Objective -> Quote the records verbatim, starting at the line containing "The width and height of the screenshot is (1424, 840)." and ending after the line containing "point(203,456)". Omit the pictures.

Records to use ->
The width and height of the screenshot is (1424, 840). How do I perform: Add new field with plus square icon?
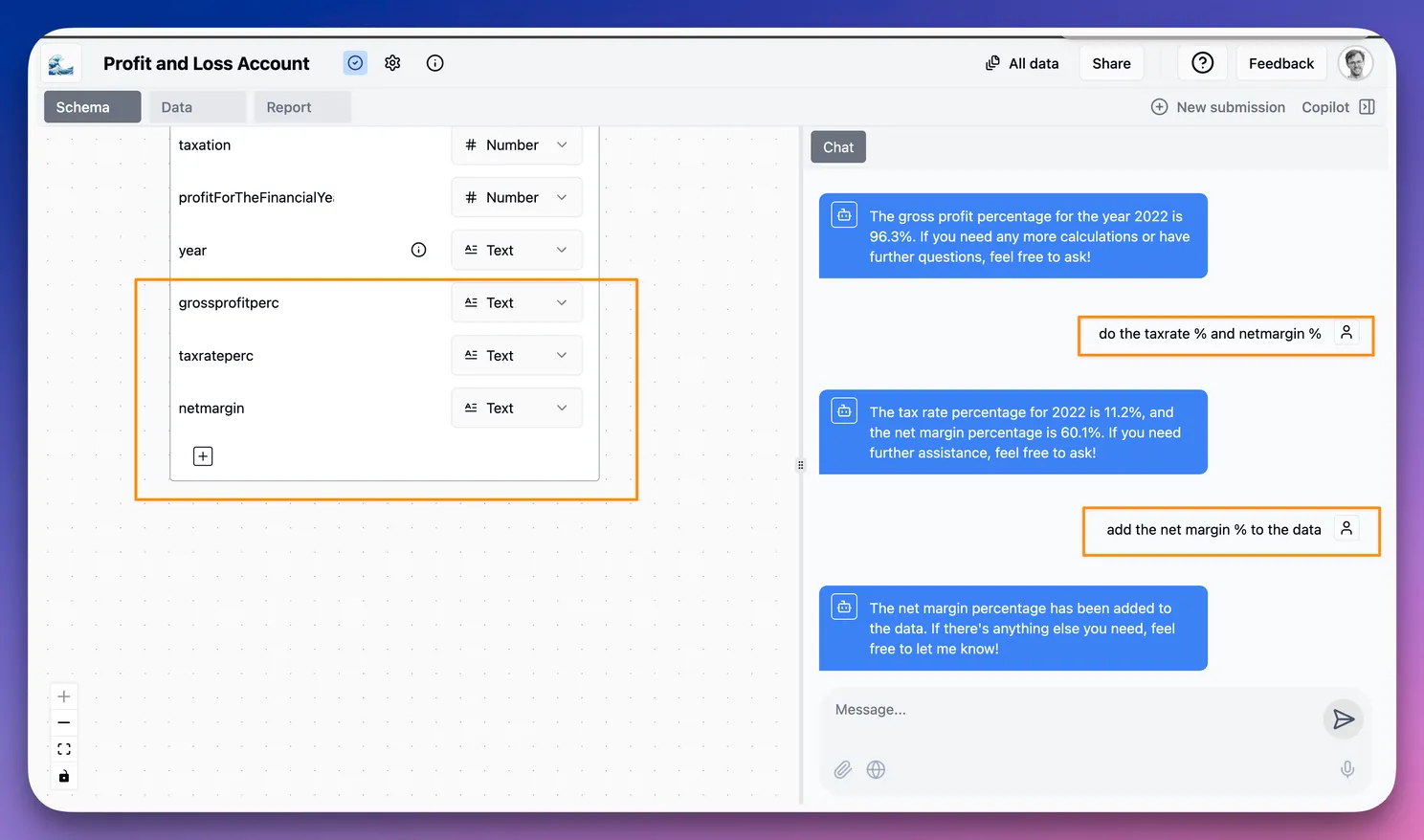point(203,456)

--

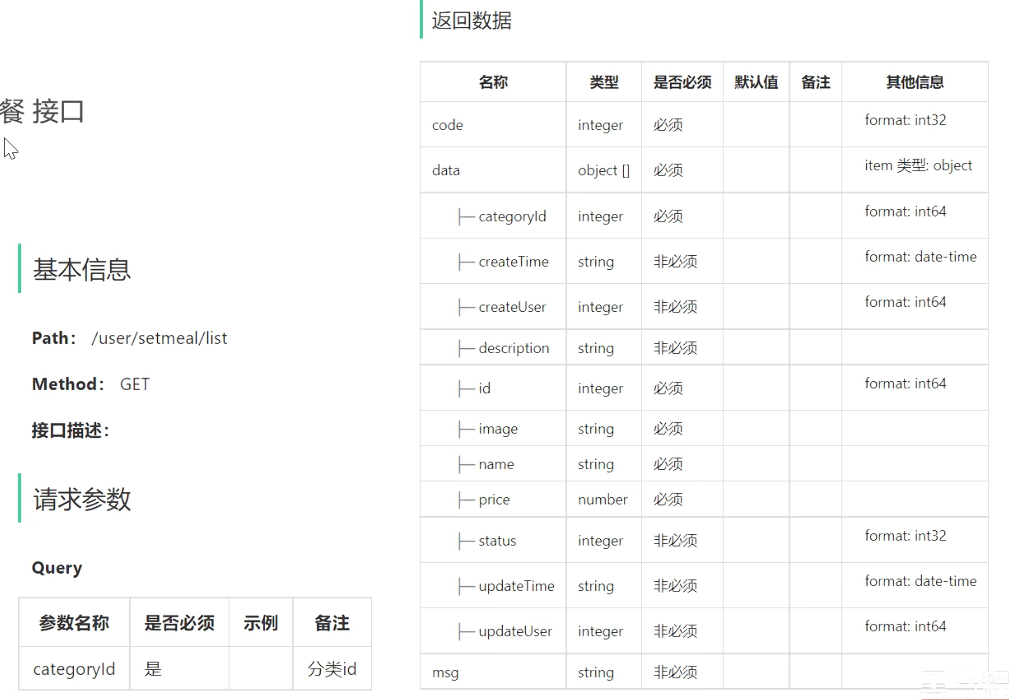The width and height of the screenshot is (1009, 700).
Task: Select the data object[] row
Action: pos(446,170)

==

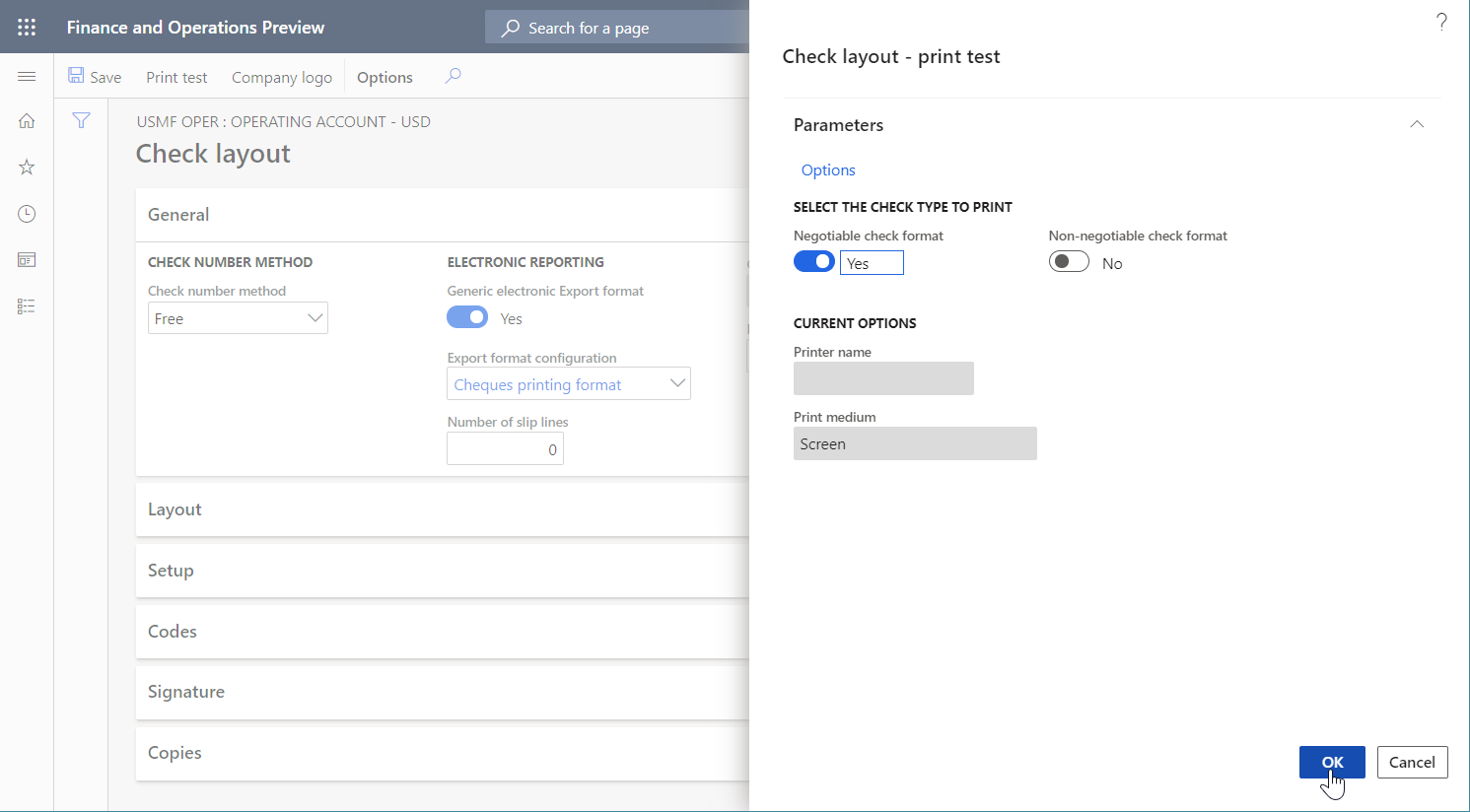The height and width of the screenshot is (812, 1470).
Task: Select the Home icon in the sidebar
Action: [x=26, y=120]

Solution to the problem ->
The width and height of the screenshot is (1424, 840). How do I perform: Add new field with plus square icon?
point(203,456)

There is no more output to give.